INVEGA TRINZA® is an atypical antipsychotic indicated for the treatment of schizophrenia in patients after they have been adequately treated with INVEGA SUSTENNA® for at least four months.
INVEGA SUSTENNA® is an atypical antipsychotic indicated for the treatment of schizophrenia in adults.
IMPORTANT SAFETY INFORMATION
Contraindications: INVEGA HAFYERA®, INVEGA TRINZA® and INVEGA SUSTENNA® are contraindicated in patients with a known hypersensitivity to either paliperidone, risperidone, or to any excipients of their formulation.

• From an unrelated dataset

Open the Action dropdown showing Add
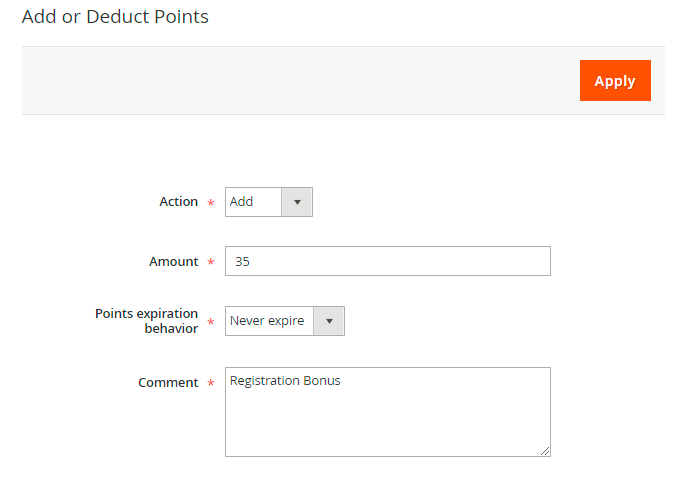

Cerebrovascular Adverse Reactions: Cerebrovascular adverse reactions (e.g., stroke, transient ischemic attacks), including fatalities, were reported at a higher incidence in elderly patients with dementia-related psychosis taking risperidone, aripiprazole, and olanzapine compared to placebo. No studies have been conducted with oral paliperidone, INVEGA HAFYERA®, INVEGA TRINZA® or INVEGA SUSTENNA® in elderly patients with dementia. These medications are not approved for the treatment of patients with dementia-related psychosis.
Neuroleptic Malignant Syndrome (NMS): NMS, a potentially fatal symptom complex, has been reported in association with antipsychotic drugs, including paliperidone.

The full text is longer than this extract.